## Task goal
Only one stretch of the records below should be repeated. It starts with the line containing "Click the poster's avatar picture" and goes on through the line containing "This screenshot has width=286, height=556.", exactly as written.

[[ Data section open ]]

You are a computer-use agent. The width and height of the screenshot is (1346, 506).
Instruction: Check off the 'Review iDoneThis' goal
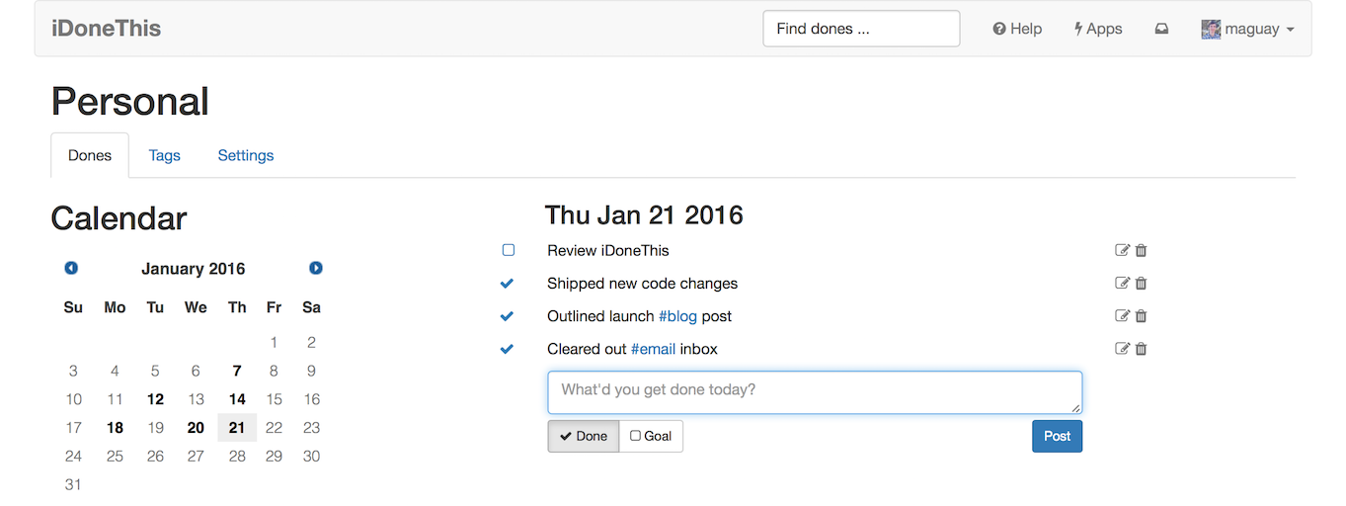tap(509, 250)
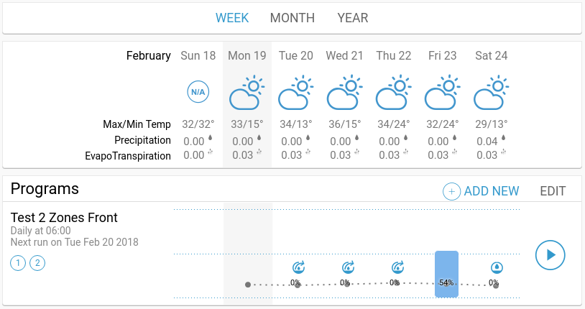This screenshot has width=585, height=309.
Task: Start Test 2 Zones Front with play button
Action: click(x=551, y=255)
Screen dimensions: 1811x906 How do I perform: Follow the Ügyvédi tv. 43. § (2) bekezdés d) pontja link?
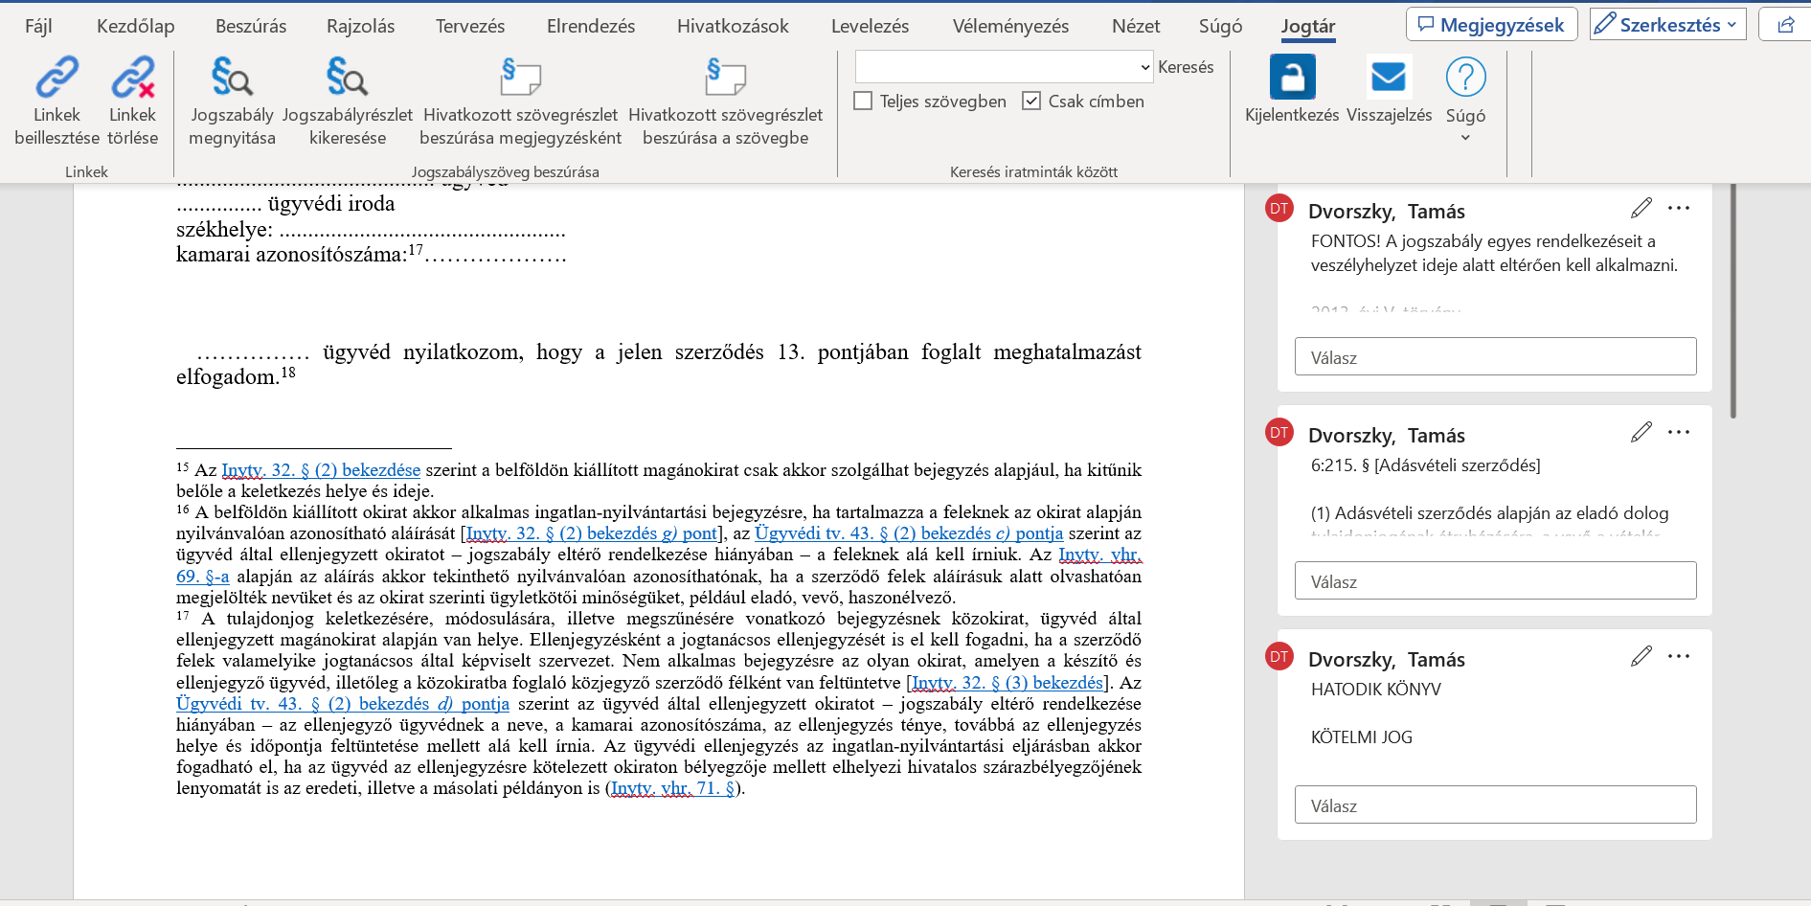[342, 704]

[[ Data section closed ]]
[[ Data section open ]]

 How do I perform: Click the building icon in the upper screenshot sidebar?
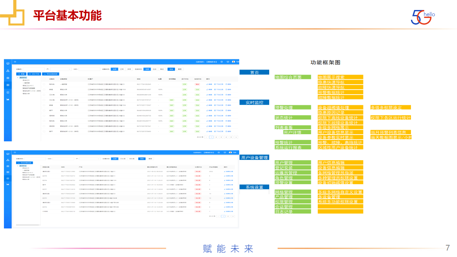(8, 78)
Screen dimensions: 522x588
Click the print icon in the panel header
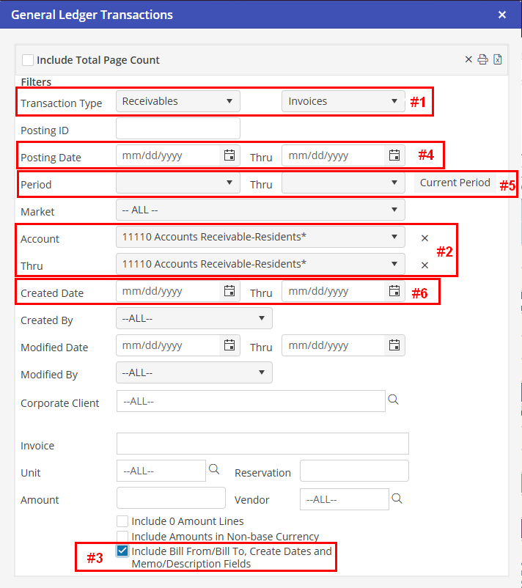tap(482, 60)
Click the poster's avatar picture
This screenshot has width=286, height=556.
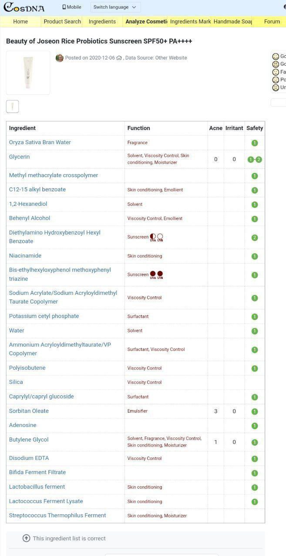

[[ Data section closed ]]

## Task response
Click the poster's avatar picture
This screenshot has width=286, height=556.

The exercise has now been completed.